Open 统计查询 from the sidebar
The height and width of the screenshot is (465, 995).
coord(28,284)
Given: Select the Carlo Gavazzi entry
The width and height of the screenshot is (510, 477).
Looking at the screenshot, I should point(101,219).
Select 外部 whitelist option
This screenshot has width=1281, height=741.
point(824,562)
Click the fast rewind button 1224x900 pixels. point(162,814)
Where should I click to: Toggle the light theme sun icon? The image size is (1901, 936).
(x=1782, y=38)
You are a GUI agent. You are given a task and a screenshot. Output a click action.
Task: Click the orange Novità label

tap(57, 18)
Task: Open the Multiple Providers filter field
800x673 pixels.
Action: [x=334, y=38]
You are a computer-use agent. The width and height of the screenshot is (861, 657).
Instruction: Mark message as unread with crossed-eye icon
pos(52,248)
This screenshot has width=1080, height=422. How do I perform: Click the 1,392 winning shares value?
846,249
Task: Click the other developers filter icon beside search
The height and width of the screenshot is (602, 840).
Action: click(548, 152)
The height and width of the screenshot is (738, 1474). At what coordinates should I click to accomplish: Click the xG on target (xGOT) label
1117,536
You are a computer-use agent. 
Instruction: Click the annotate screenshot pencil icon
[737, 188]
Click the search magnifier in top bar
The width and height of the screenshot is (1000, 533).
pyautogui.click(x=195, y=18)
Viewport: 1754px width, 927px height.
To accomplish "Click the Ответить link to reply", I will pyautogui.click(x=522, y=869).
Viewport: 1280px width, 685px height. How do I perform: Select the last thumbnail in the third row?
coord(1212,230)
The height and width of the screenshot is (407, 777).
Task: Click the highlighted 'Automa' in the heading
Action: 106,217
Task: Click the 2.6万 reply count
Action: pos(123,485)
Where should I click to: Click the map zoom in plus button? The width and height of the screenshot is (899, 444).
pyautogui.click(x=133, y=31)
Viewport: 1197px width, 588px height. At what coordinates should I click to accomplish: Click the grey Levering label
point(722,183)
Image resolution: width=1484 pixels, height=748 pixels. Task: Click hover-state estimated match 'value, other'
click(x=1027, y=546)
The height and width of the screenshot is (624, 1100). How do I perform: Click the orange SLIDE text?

_ _ _ _

• YOUR GOAL: Transcription of the entire listing, word for word, is required.

• ANSWER:
Open 统计查询 from the sidebar
The height and width of the screenshot is (465, 995).
coord(28,284)
Given: Select the Carlo Gavazzi entry
The width and height of the screenshot is (510, 477).
Looking at the screenshot, I should point(101,219).
Select 外部 whitelist option
This screenshot has width=1281, height=741.
point(824,562)
Click the fast rewind button 1224x900 pixels. point(162,814)
Where should I click to: Toggle the light theme sun icon? The image size is (1901, 936).
(x=1782, y=38)
You are a GUI agent. You are given a task and a screenshot. Output a click action.
Task: Click the orange Novità label

tap(57, 18)
Task: Open the Multiple Providers filter field
800x673 pixels.
Action: [x=334, y=38]
You are a computer-use agent. The width and height of the screenshot is (861, 657).
Instruction: Mark message as unread with crossed-eye icon
pos(52,248)
This screenshot has width=1080, height=422. How do I perform: Click the 1,392 winning shares value?
846,249
Task: Click the other developers filter icon beside search
The height and width of the screenshot is (602, 840).
Action: click(548, 152)
The height and width of the screenshot is (738, 1474). At what coordinates should I click to accomplish: Click the xG on target (xGOT) label
1117,536
You are a computer-use agent. 
Instruction: Click the annotate screenshot pencil icon
[737, 188]
Click the search magnifier in top bar
The width and height of the screenshot is (1000, 533).
pyautogui.click(x=195, y=18)
Viewport: 1754px width, 927px height.
To accomplish "Click the Ответить link to reply", I will pyautogui.click(x=522, y=869).
Viewport: 1280px width, 685px height. How do I perform: Select the last thumbnail in the third row?
coord(1212,230)
The height and width of the screenshot is (407, 777).
Task: Click the highlighted 'Automa' in the heading
Action: 106,217
Task: Click the 2.6万 reply count
Action: pos(123,485)
Where should I click to: Click the map zoom in plus button? The width and height of the screenshot is (899, 444).
pyautogui.click(x=133, y=31)
Viewport: 1197px width, 588px height. At what coordinates should I click to accomplish: Click the grey Levering label
point(722,183)
Image resolution: width=1484 pixels, height=748 pixels. Task: Click hover-state estimated match 'value, other'
click(x=1027, y=546)
The height and width of the screenshot is (624, 1100). How do I perform: Click the orange SLIDE text?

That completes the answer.